- Born: February 9, 1885 Topeka, Kansas
- Died: September 24, 1964 (aged 79) Indianapolis, Indiana
- Resting place: Crown Hill Cemetery and Arboretum, Section 98, Lot 1001 39°48′49″N 86°10′17″W﻿ / ﻿39.8137058°N 86.1714246°W
- Education: Kansas Medical College, Indiana University School of Social Work
- Organization: Senate Avenue YMCA
- Spouse: Myrtle Summers
- Children: Faburn Jr. and Robert DeFrantz
- Parent(s): Samella and Alonzo DeFrantz

= Faburn DeFrantz =

Senate Avenue YMCA Executive Secretary

Faburn DeFrantz (February 9, 1885 – September 24, 1964) was an executive secretary of the Senate Avenue YMCA from 1916 to 1951. He is noted to have been a staunch advocate for desegregation.

== Life ==
Faburn DeFrantz was born to Samella and Alonzo DeFrantz as the seventh child out of thirteen, according to his memoir. Born in Topeka, Kansas, DeFrantz later went on to study at the Kansas Medical College, then at the Indiana University School of Social Work. He and his wife, Myrtle Summers, had two children: Faburn DeFrantz Jr. and Robert David DeFrantz. He also had grandchildren named Kathy and David.

In his memoir, Faburn recalls that when he was a child, he had often snuck into his local, segregated YMCA in Topeka where the other white boys played basketball with him. However, one day, he was thrown out after being caught by a staff member. From this experience, he says in his memoir, DeFrantz wanted to lead his own YMCA where "nobody would yell at a boy or knock him around— no matter his color or race."

== Influence ==
DeFrantz arrived at Indianapolis in 1913 and became the executive secretary of the Senate Avenue YMCA in 1916. He helped develop the Monster Meetings (Indianapolis), which was a lecture series that took place in Indianapolis that featured prominent African American leaders who spoke on relevant social and political issues.

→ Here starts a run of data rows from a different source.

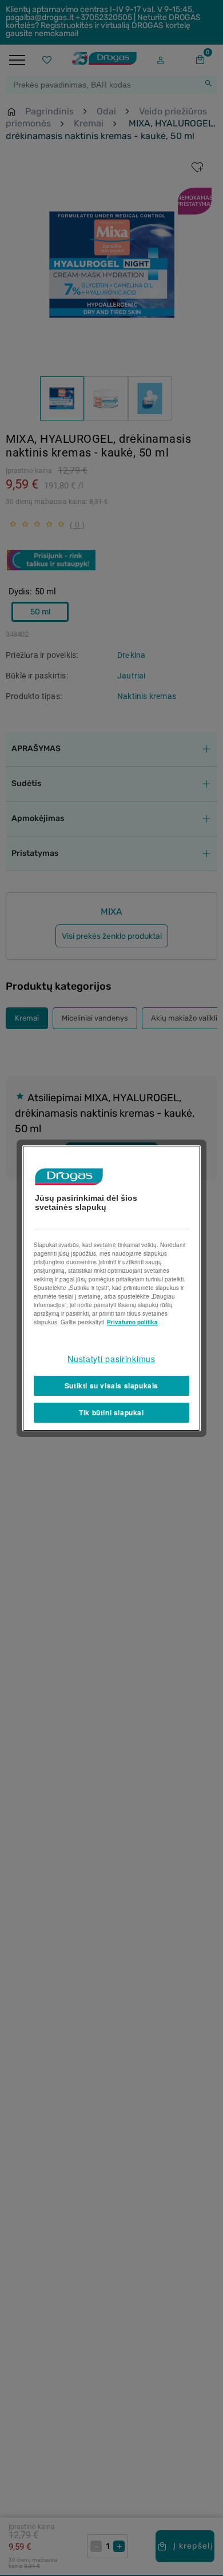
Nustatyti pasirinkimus (111, 1358)
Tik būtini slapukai (111, 1412)
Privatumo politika (132, 1321)
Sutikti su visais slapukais (111, 1385)
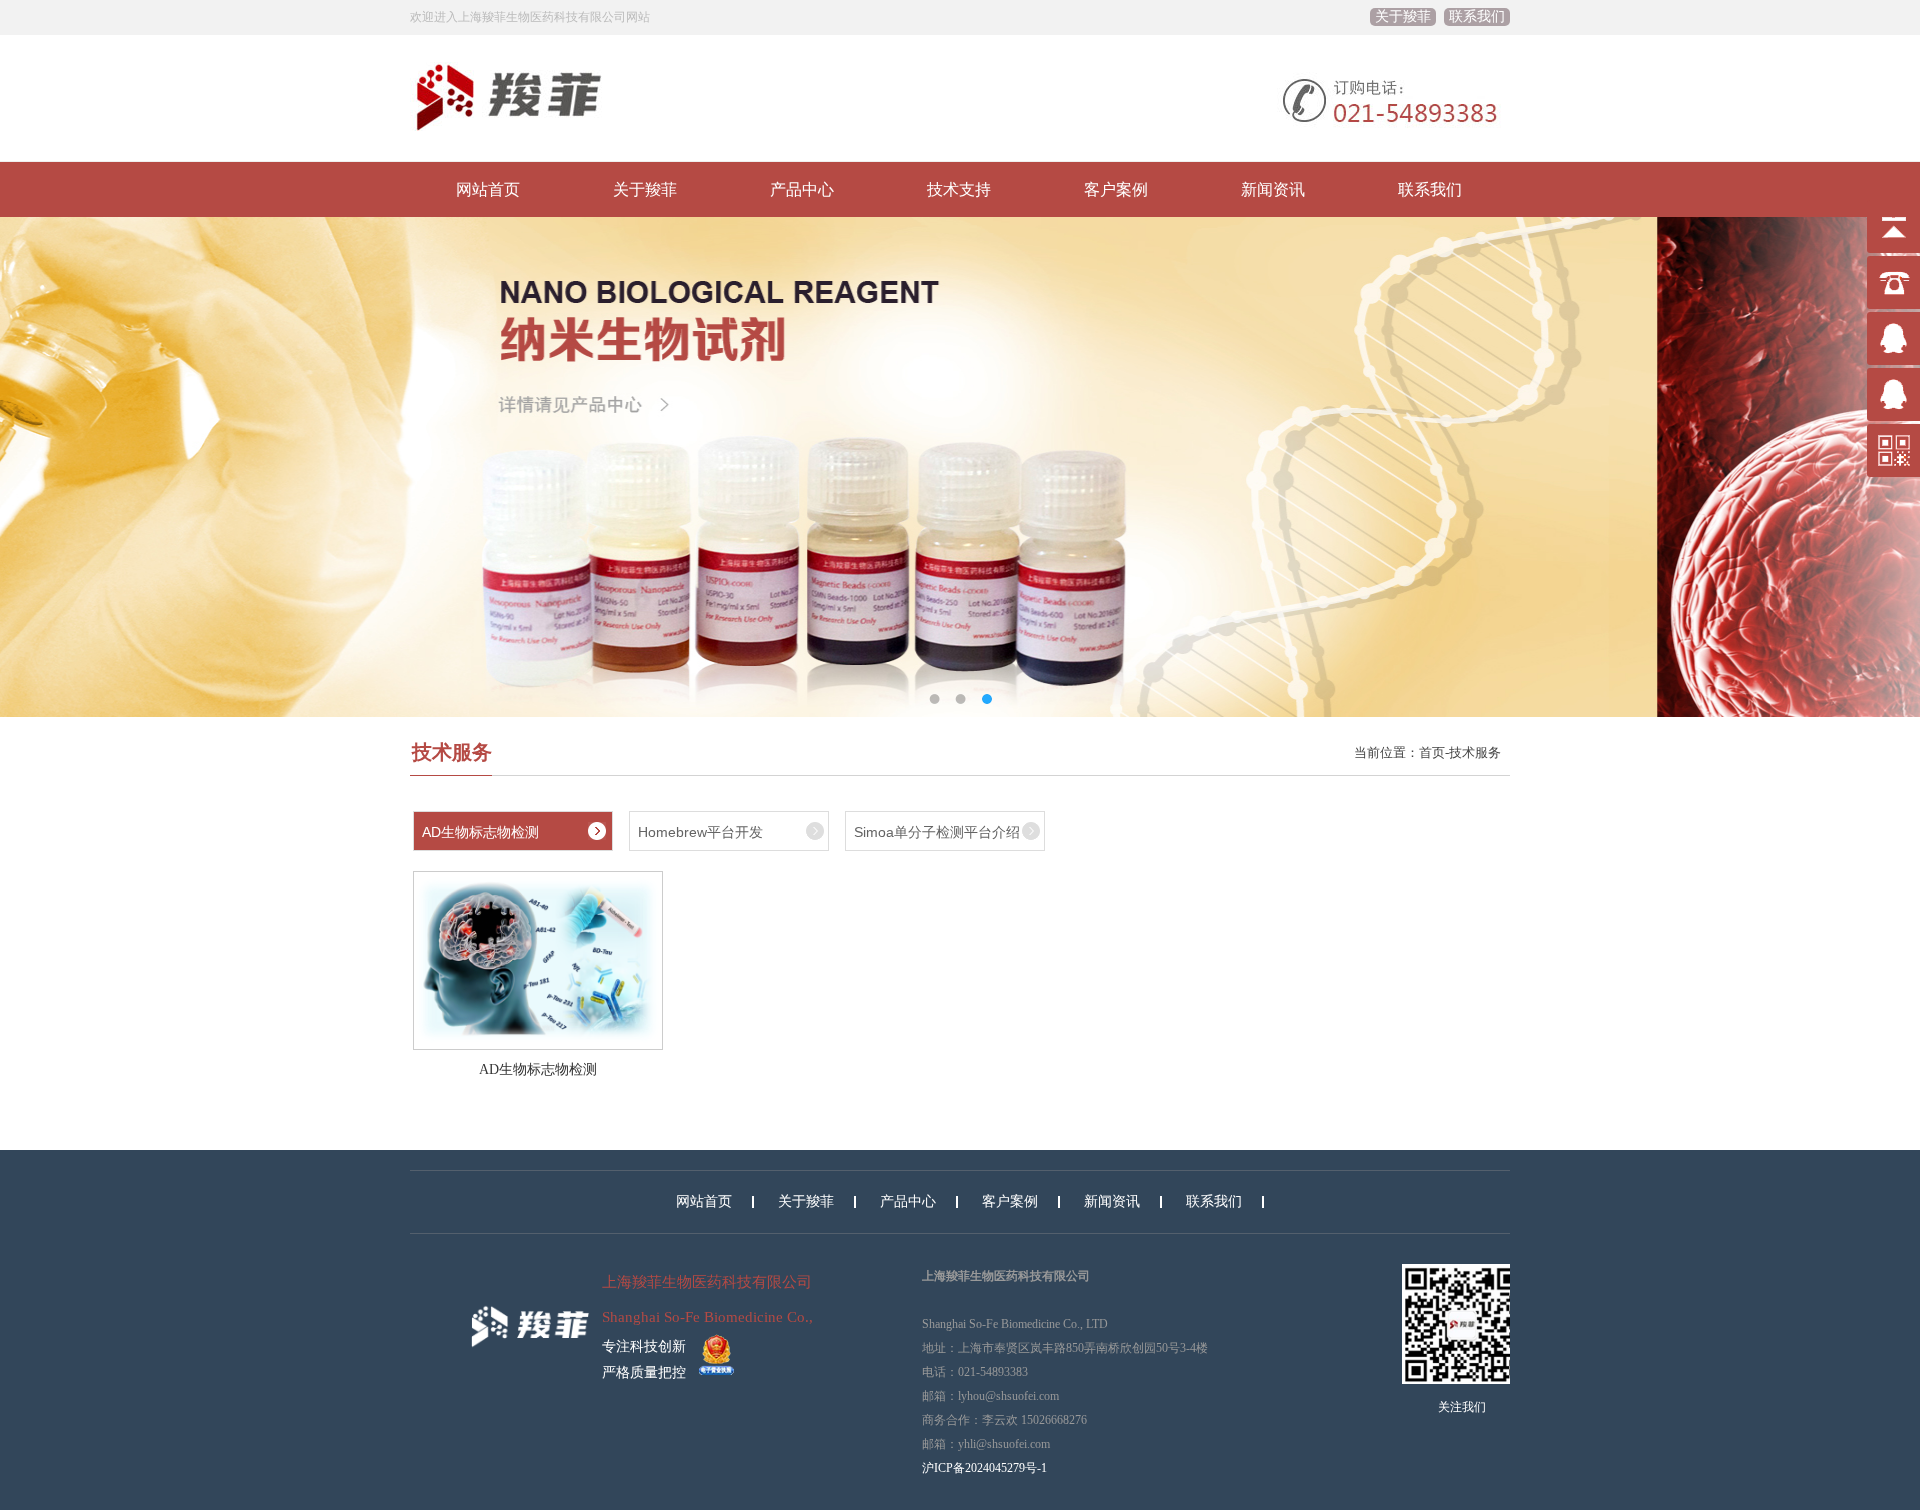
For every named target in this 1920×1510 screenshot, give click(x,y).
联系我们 (1477, 16)
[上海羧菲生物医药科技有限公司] (530, 1311)
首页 (1432, 752)
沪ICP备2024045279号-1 (984, 1468)
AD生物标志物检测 (480, 832)
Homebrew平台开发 (700, 832)
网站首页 (488, 189)
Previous (30, 452)
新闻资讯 (1273, 189)
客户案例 (1116, 189)
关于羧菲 (1403, 16)
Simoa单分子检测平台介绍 (937, 832)
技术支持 (959, 189)
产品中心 (802, 189)
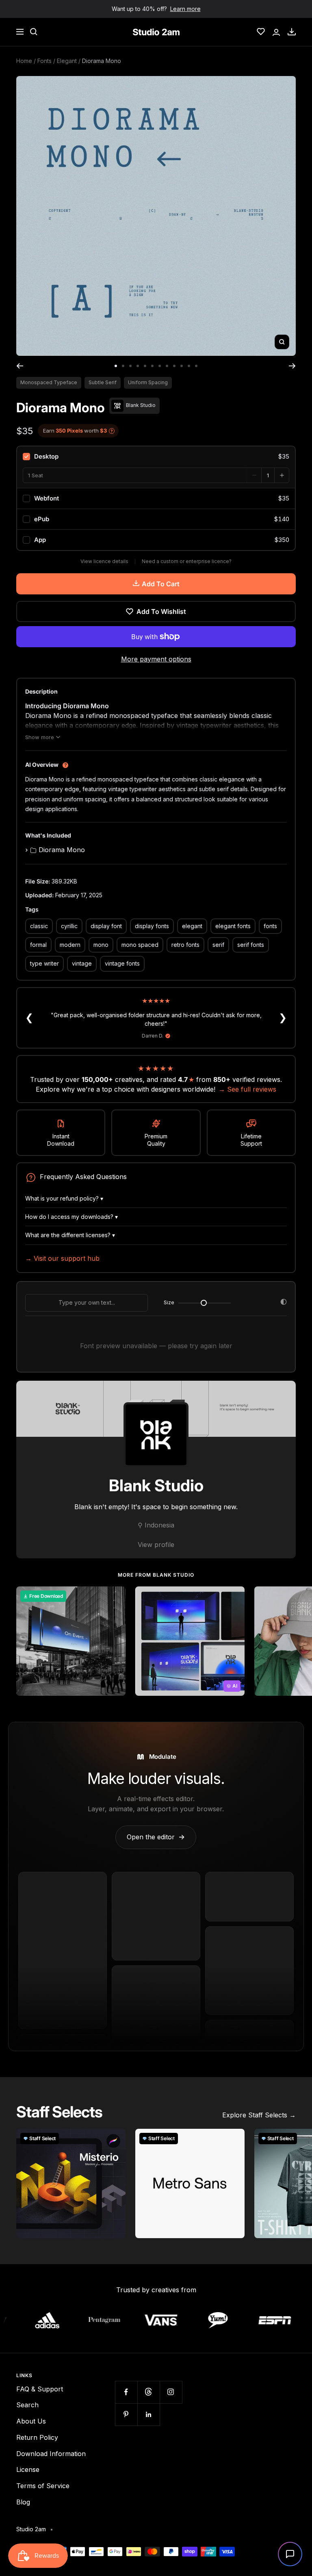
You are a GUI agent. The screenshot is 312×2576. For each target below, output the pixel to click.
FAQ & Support (39, 2389)
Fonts (44, 60)
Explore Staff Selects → (259, 2115)
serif (218, 944)
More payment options (156, 659)
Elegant (67, 60)
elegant (192, 925)
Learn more (185, 8)
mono (100, 944)
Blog (23, 2502)
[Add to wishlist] (115, 1597)
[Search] (33, 31)
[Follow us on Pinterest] (126, 2414)
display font (106, 925)
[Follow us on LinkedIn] (148, 2414)
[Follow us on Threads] (148, 2392)
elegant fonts (233, 925)
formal (38, 944)
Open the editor (156, 1837)
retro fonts (185, 944)
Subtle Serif (103, 382)
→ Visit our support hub (62, 1258)
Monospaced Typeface (48, 382)
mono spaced (139, 944)
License (27, 2469)
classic (39, 925)
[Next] (292, 366)
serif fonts (250, 944)
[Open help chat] (290, 2554)
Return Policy (37, 2437)
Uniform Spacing (148, 382)
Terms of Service (42, 2486)
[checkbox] (156, 456)
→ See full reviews (247, 1089)
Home (24, 60)
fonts (270, 925)
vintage (82, 963)
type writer (44, 963)
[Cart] (292, 31)
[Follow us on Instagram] (171, 2392)
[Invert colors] (283, 1303)
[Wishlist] (261, 31)
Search (27, 2405)
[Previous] (19, 366)
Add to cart (161, 584)
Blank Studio (156, 1485)
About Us (31, 2421)
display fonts (152, 925)
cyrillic (69, 925)
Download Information (51, 2454)
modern (70, 944)
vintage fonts (122, 963)
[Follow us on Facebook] (126, 2392)
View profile (156, 1544)
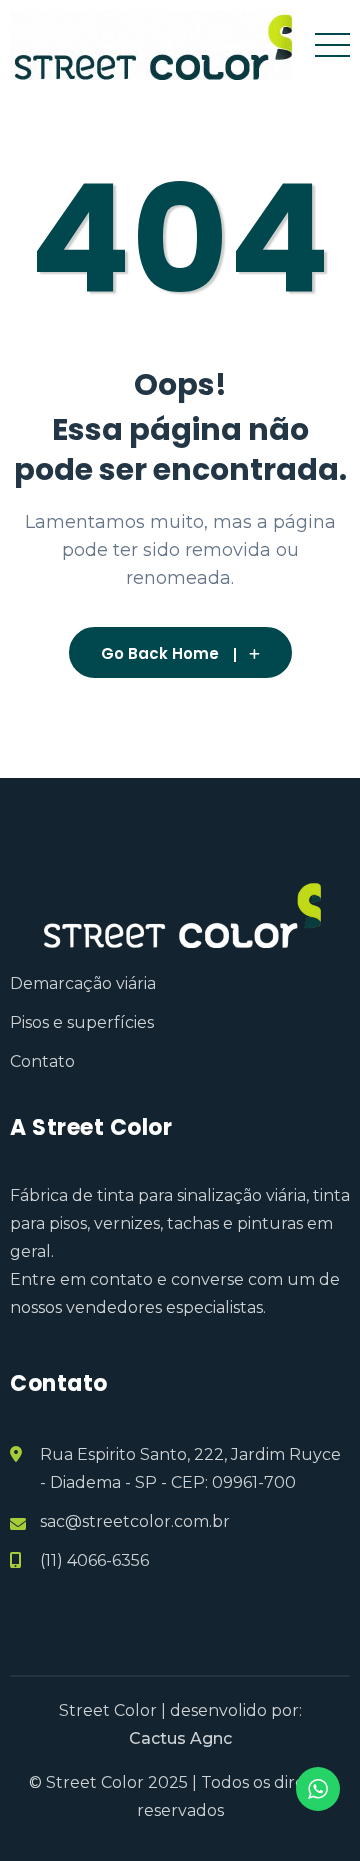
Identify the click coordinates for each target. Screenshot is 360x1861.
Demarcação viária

Monster Meetings hosted a wide range of audiences of different races, including Black men and white men, and even Black women and white women. The Citizen's Committee of One Hundred, which arose from Monster Meetings, focused on reporting about the status of key African American issues such as desegregation. DeFrantz's role in these committees served to bolster community engagement within local politics.

He emphasized the need for African Americans to participate in social and political circles. Through his leadership, many organizations in Indiana moved towards desegregation. He helped worked on anti-hate and anti-segregation bills in Indiana. In 1949, he helped write the Anti-Hate bill which directly contributed to desegregations of public schools of Indiana. He is noted to have been a key figure in the desegregation of Indiana University as well as various other Indiana-based organizations and associations.

He was also a trustee in the Flanner House, Howard University, and Madam C. J. Walker Company. In 1952, DeFrantz retired from his position as the executive secretary of the Senate Avenue YMCA.

== Death ==
Faburn DeFrantz died in September 1964 in Indianapolis, Indiana.